● Reading text:
· · · · · · ·

Automakers were going to have a difficult time reporting sales gains in April due to a quirk of the calendar. There were two fewer selling days -- which excludes Sundays and holidays -- last month than a year ago. So while almost all major carmakers posted declining deliveries, as analysts expected, the annualized sales rate accelerated to 17.1 million, according to researcher Autodata Corp.
Calculating the annualized sales pace, which topped last April’s 17 million, is becoming more difficult. General Motors Co. announced last month that it would report U.S. sales only on a quarterly basis, complicating efforts to gauge the health of the world’s most lucrative auto market.
Altima, Rogue Slump
Sales of the Altima sedan, usually Nissan’s top car, dropped by almost half compared with a year ago. And the company’s leading sport utility vehicle, the Rogue, dropped 15 percent. While deliveries to both retail and fleet customers declined, the automaker expects that its results will improve when the new Kicks crossover and redesigned Altima reach dealers, spokesman Chris Keeffe said.
“We were on track for a fairly healthy SAAR,” or seasonally adjusted annualized rate of sales, in the low 17-million range, said Charlie Chesbrough, senior economist for researcher Cox Automotive. “But Nissan threw a big monkey wrench in that.”
GM’s U.S. sales fell 2.5 percent to 3 percent in April, according to people familiar with the matter. The result, shared by people who asked not to be identified because the information is private, is in line with analysts’ average estimate for a 2.9 percent decline.
GM’s shares declined 1.4 percent, while Ford and Fiat Chrysler’s closed little changed.
Trucks, SUVs Gain
Consumers are making a mad dash to SUVs and trucks across the industry, with every major automaker reporting declining passenger-car sales. Toyota Motor Corp.’s Camry and Honda Motor Co.’s Accord, which often vie for the title of best-selling U.S. sedan, declined 5 percent and 19 percent, respectively.
Even with gasoline prices rising each of the last two months to the highest since November 2014, the mass migration from cars continues unabated.
“This is not going to derail the shift to SUVs,” said Mark Wakefield, head of the auto practice at consultant AlixPartners. “Consumers haven’t seen it go up enough or fast enough to start making big changes. The crossover has become the new sedan.”
Ford sales dropped less than expected as the F-Series pickup line gained. The only Ford or Lincoln car that U.S. consumers bought more of in April compared with a year ago was the GT -- a $400,000 supercar -- highlighting why the second-largest U.S. automaker is shifting investment toward pickups and SUVs and abandoning sedans for the North American market.
Jeep carried Fiat Chrysler to a surprise gain in total deliveries, with the all-SUV brand’s sales climbing 20 percent. The Compass has been a major source of strength for the brand lately because of easy year-over-year comparisons -- the compact model was just trickling into showrooms at this time in 2017.

· · · · · · ·

● Provided material:
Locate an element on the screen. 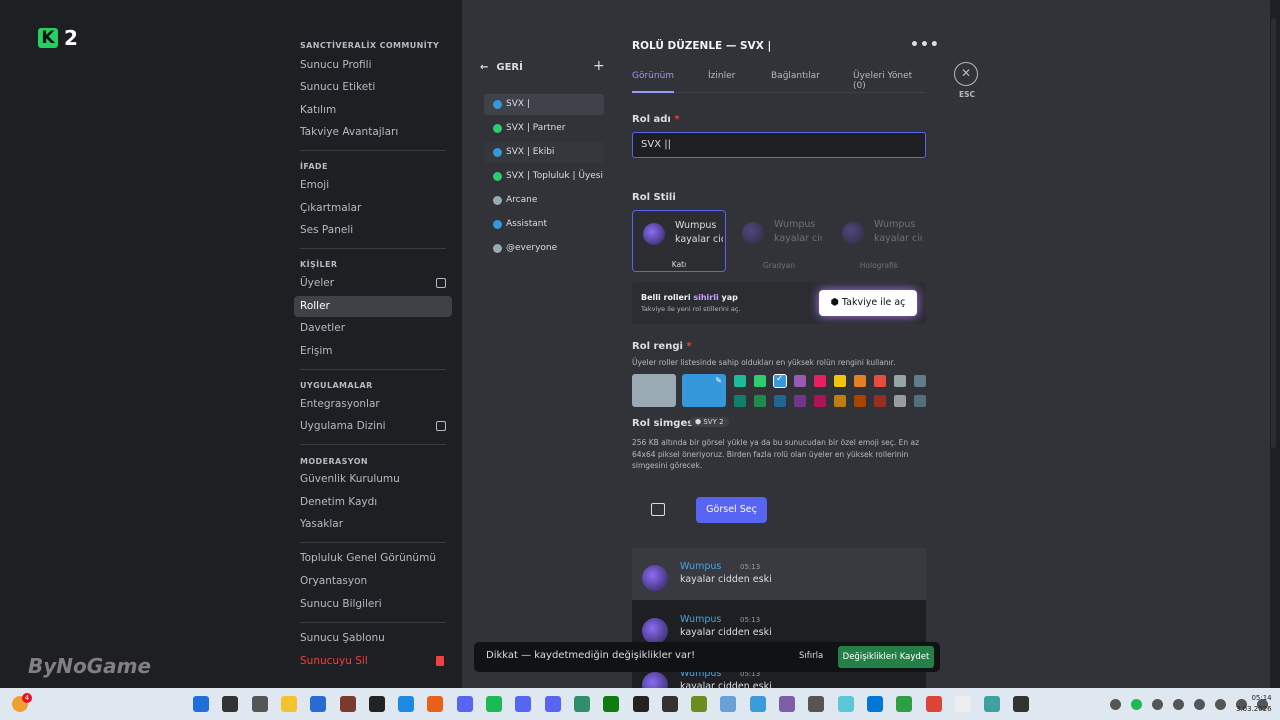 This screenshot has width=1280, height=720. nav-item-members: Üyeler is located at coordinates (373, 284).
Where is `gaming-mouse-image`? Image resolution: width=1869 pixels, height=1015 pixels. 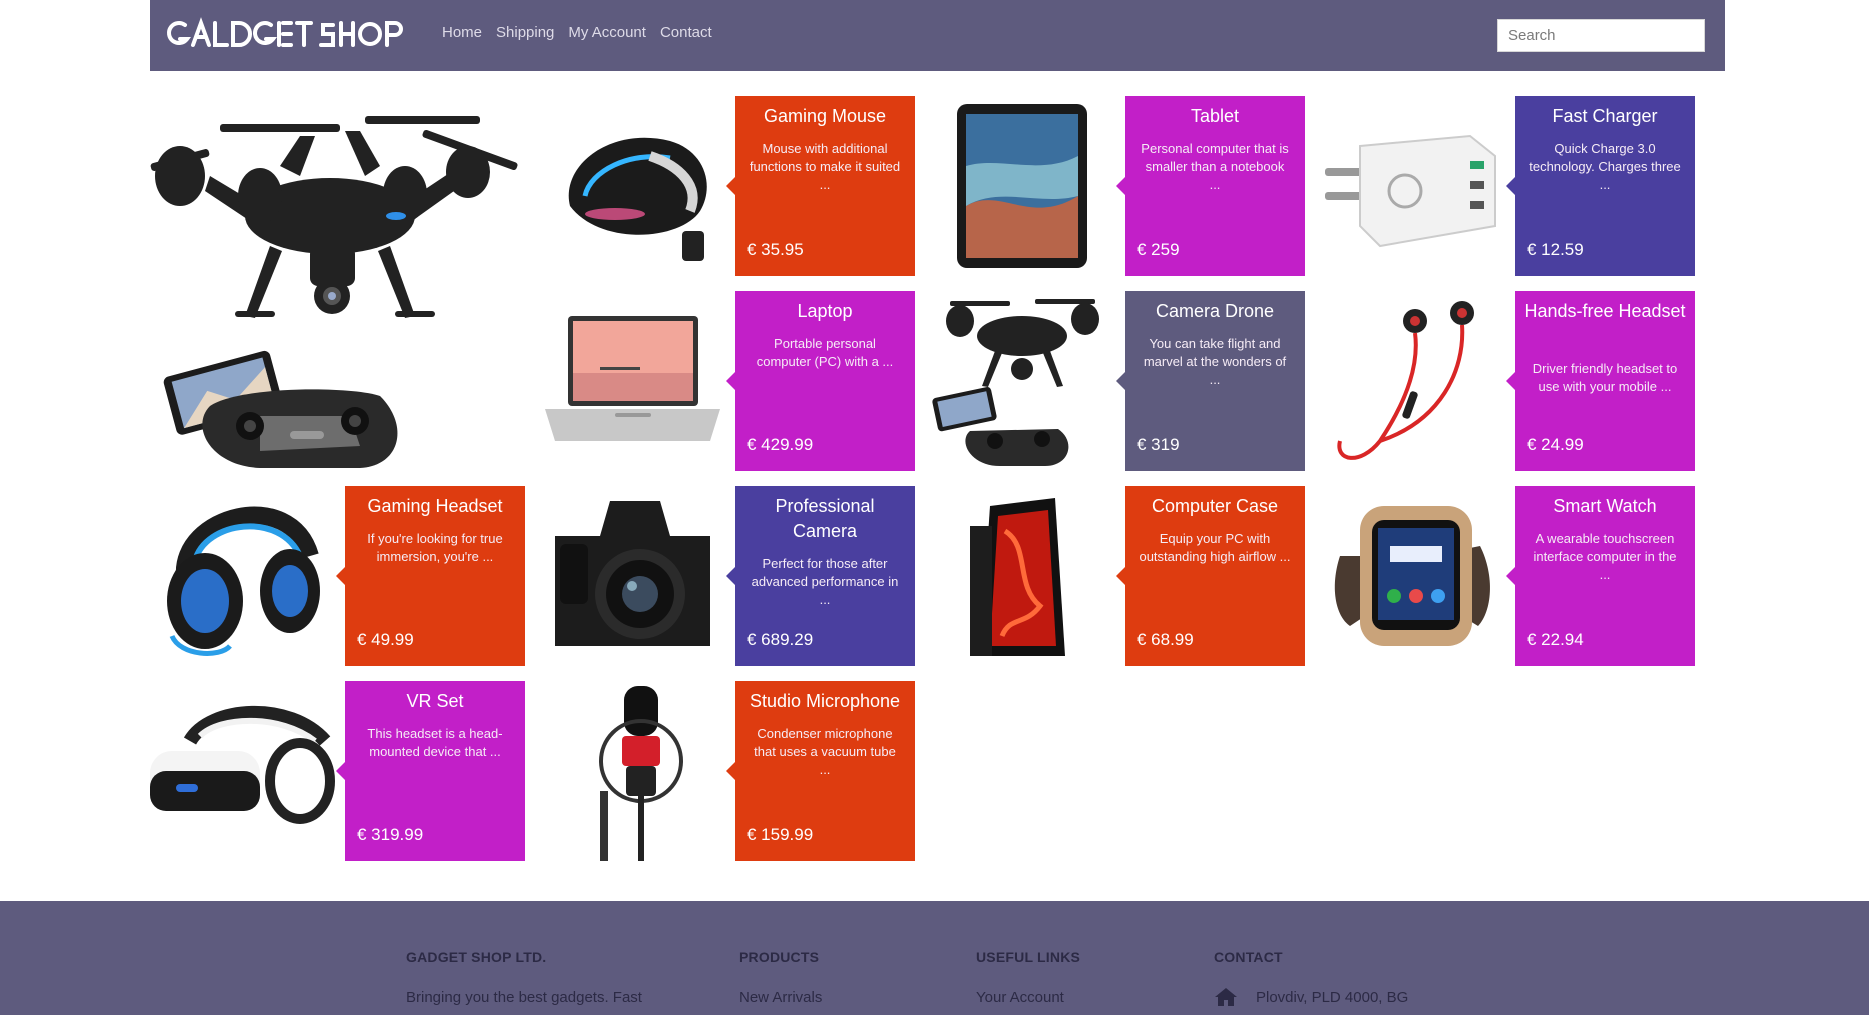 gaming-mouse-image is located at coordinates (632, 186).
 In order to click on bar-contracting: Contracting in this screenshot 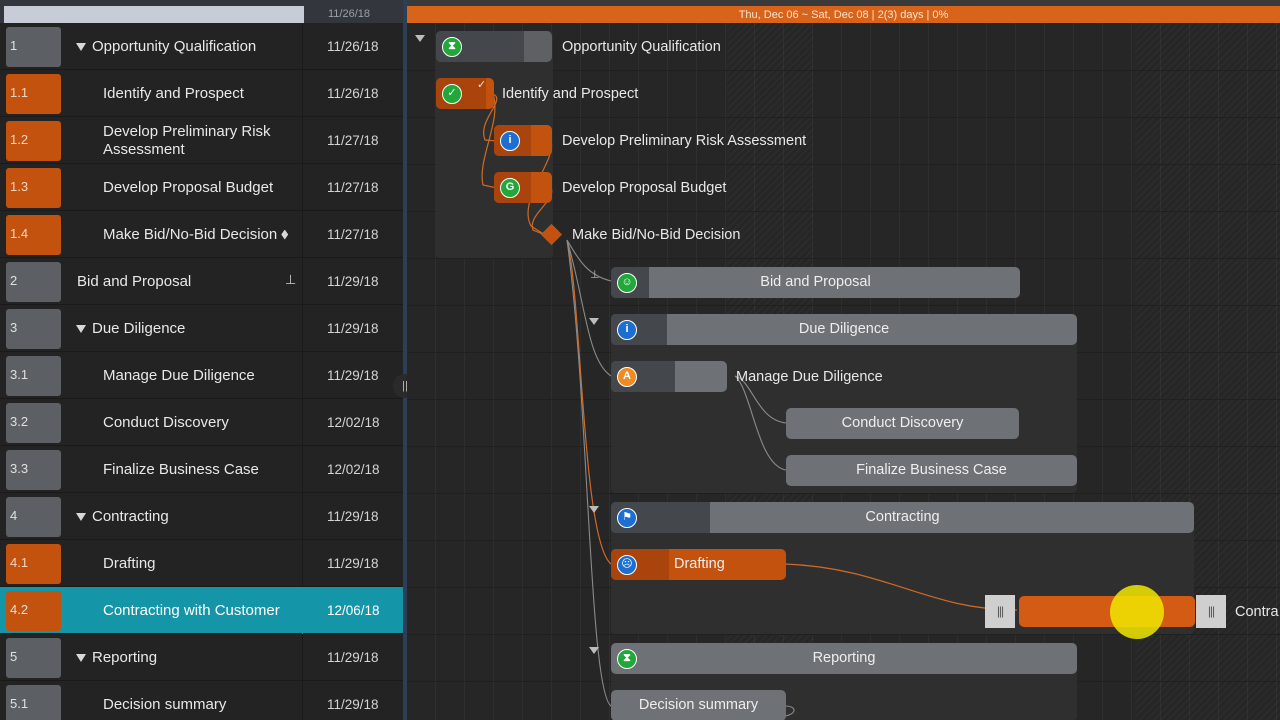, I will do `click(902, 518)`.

· · · · · · ·

● Work instructions:
Answer these from the article on April auto sales above:
1. How many fewer selling days did last month have compared with a year ago?
2. By what percent did sales of the Rogue drop?
3. How much did sales of the Jeep brand climb?

● Exercise response:
1. Two
2. 15 percent
3. 20 percent